_TASK DESCRIPTION_
Your answer must consist of one number: how many lines in the records contain "Open".

_RECORDS TO PROCESS_

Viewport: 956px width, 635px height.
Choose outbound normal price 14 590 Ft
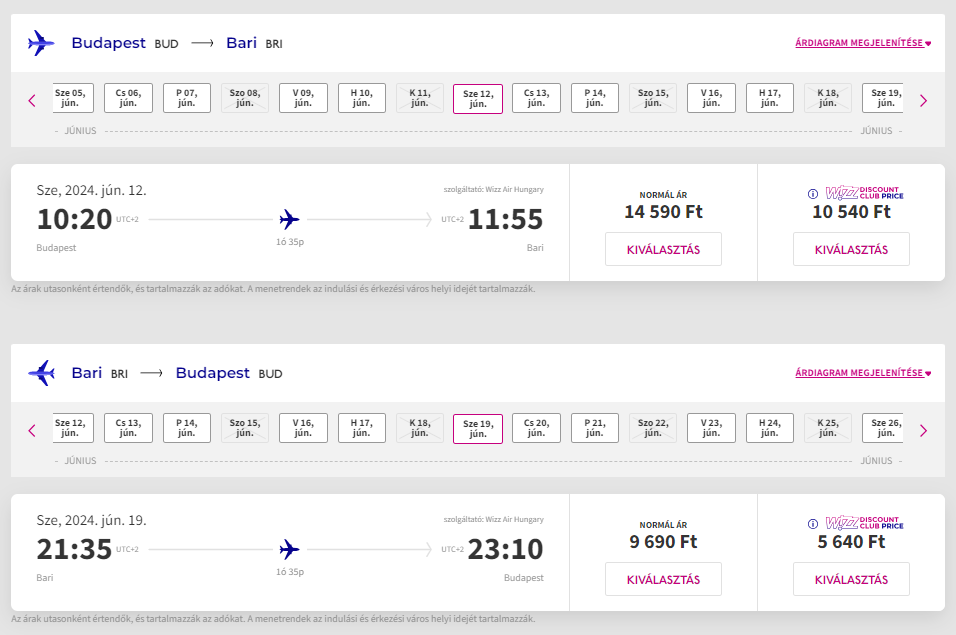coord(663,249)
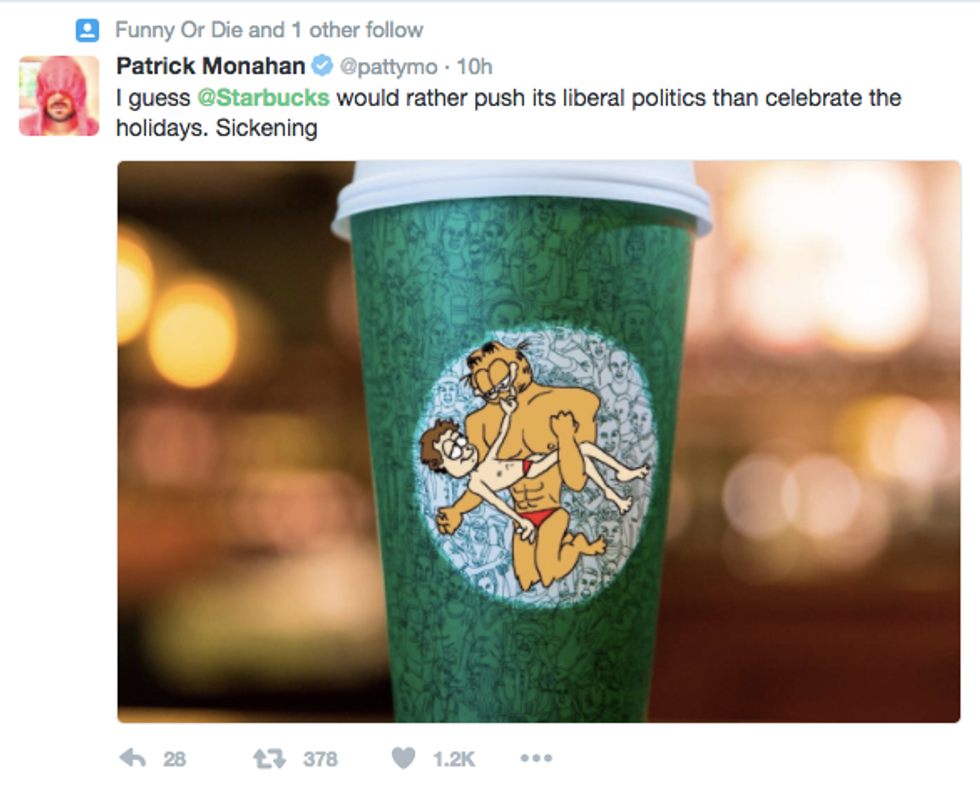
Task: Click the follower person icon above the tweet
Action: pyautogui.click(x=88, y=30)
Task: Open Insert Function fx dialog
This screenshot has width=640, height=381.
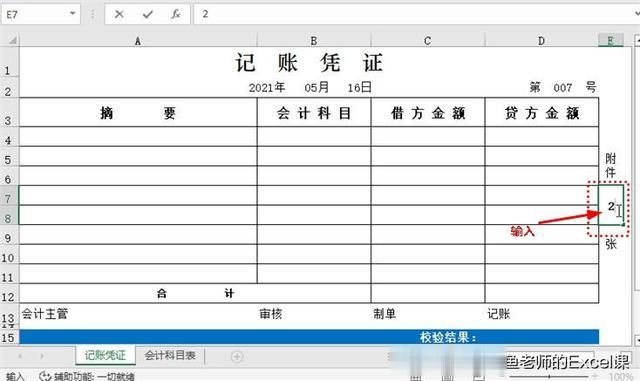Action: (176, 14)
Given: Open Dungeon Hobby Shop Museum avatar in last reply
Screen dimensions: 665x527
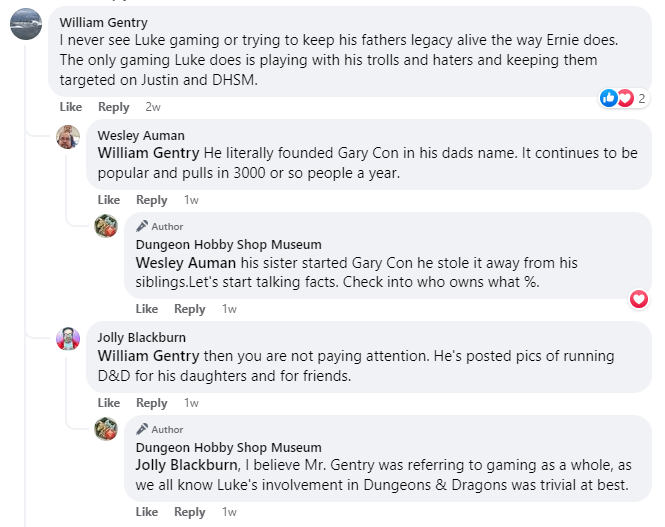Looking at the screenshot, I should tap(106, 429).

_WRITTEN ANSWER_
2